A single number is required: how many lines in the records below contain "computer".

_THE RECORDS_
|---|

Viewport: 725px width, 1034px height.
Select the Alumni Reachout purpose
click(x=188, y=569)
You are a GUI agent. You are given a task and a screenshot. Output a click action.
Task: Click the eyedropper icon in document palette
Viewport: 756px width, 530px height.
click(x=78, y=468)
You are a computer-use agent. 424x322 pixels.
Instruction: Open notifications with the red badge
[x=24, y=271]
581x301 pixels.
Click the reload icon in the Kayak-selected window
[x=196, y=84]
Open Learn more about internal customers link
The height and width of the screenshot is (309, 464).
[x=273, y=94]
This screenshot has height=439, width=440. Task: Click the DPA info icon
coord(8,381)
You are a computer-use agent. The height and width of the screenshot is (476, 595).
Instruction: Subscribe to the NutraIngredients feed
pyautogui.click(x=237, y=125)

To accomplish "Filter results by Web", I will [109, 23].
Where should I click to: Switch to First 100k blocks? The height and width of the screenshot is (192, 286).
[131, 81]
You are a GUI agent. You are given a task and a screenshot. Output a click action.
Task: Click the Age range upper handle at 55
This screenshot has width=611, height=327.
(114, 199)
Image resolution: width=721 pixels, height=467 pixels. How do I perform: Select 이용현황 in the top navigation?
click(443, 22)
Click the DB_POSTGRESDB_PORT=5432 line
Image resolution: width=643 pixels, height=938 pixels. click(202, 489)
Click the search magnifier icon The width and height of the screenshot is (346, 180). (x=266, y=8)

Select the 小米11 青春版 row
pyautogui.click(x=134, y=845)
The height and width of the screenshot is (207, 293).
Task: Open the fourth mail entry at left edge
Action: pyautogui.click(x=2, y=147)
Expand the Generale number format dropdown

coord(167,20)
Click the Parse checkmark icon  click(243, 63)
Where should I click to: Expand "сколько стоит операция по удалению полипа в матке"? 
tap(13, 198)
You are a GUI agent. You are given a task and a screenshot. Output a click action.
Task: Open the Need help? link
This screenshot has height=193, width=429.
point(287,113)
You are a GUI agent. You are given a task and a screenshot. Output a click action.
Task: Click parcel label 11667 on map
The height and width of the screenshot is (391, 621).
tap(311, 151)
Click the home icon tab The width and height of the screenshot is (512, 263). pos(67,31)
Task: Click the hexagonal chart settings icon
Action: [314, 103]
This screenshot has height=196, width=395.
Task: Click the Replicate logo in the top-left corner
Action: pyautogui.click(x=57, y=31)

|---|

_SOLUTION TO THIS PROBLEM_
2